Alors que la pièce Les Aveugles a inspiré un opéra à Xavier Dayer en 2006 et fera en avril prochain à La Monnaie l’objet d’une création de Daan Janssens, la fortune de Maurice Maeterlinck sur la scène lyrique est décidément bien inégale : si Pelléas et Mélisande s’est imposé, y compris dans les pays qu’on aurait pu imaginer les plus réfractaires à l’esthétique debussyste, Ariane et Barbe-bleue fait figure de parent pauvre, même en France (et l’on ne parle pas de la Monna Vanna d’Henry Février ou de L’Oiseau bleu d’Albert Wolff). Il faut donc se réjouir que le label Opus Arte ait osé diffuser en DVD une captation de cette œuvre qui reste rare, malgré quelques reprises récentes. Sur le papier, cette entreprise audacieuse se justifie par quelques têtes d’affiche porteuses, qui ne tiennent hélas pas toutes leurs promesses.
La principale déception vient de la mise en scène de Claus Guth. Il semble que, victime de sa réputation, le metteur en scène suisse ait depuis peu tendance à accepter un peu trop de demandes, et son omniprésence dans les théâtres (sauf à Paris, bien sûr) l’empêche peut-être de mettre au point ses spectacles avec la même exigence que par le passé. L’unique opéra de Dukas pêche par son manque d’action, la chose est connue, et personne n’est vraiment parvenu à le faire fonctionner à la scène. Claus Guth nous plonge dans un de ces sordides faits divers dont les actualités nous ont donné récemment plusieurs exemples nauséeux : la séquestration en famille. Enfermées dans une cave lépreuse, affligées de désordres psychiques et autres troubles obsessionnels du comportement, les cinq épouses précédentes se grattent, se mangent les cheveux, se tordent les bras (dans le Lohengrin de la Scala, Guth avait également choisi de faire de deux héros des personnalités borderline). Le tout dans un décor sur deux niveaux qui limite considérablement l’aire de jeu et dont la blancheur évoque la laideur d’un hôpital de jour.

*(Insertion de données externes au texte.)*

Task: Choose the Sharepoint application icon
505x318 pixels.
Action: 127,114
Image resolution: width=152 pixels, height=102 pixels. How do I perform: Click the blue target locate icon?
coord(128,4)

Mieux vaut donc fermer les yeux pour visionner ce DVD. Heureusement, la musique est là, et en matière d’orchestre, l’oreille est comblée. Stéphane Denève dirige avec conviction la partition de Dukas, dont il fait valoir les différentes influences : wagnérisme rutilant, clins d’œil à Debussy, et chatoyance des timbres évoquant les compositeurs russes. Voilà un chef qui aime la musique française et qui sait la défendre. L’orchestre étant un des protagonistes essentiels d’Ariane et Barbe-bleue, c’est là déjà un point très positif. Des quatre premières épouses qui chantent (Alladine est un rôle muet), il n’y a pas grand-chose à dire : leur diction française est inégale – seule Salomé Haller est francophone, mais on n’a guère le temps de le remarquer, vu le peu que Bellangère a à chanter – mais les voix sont belles. Patricia Bardon, déjà Nourrice dans l’intégrale parue en 2007 chez Telarc, a exactement le timbre requis pour le personnage, sa prononciation est très bonne, mais se perd complètement dès qu’elle doit lutter avec l’orchestre, ce qui arrive assez souvent lors de l’ouverture des portes. Même dans le rôle brévissime de Barbe-bleue, José van Dam ne peut masquer son usure vocale : les fins de phrase sont incertaines, le grave est laborieux, même si l’autorité scénique est inentamée. Quant à Jeanne-Michèle Charbonnet, qui tenait le rôle d’Ariane à Dijon le mois dernier, elle est certes le grand soprano dramatique qu’appelle cet opéra, mais sa fréquentation constante du répertoire wagnérien commence, pour elle aussi, à se faire sentir, et le vibrato est souvent par trop présent. Ariane et Barbe-bleue reste décidément une œuvre bien difficile à réussir, à la scène autant qu’au disque.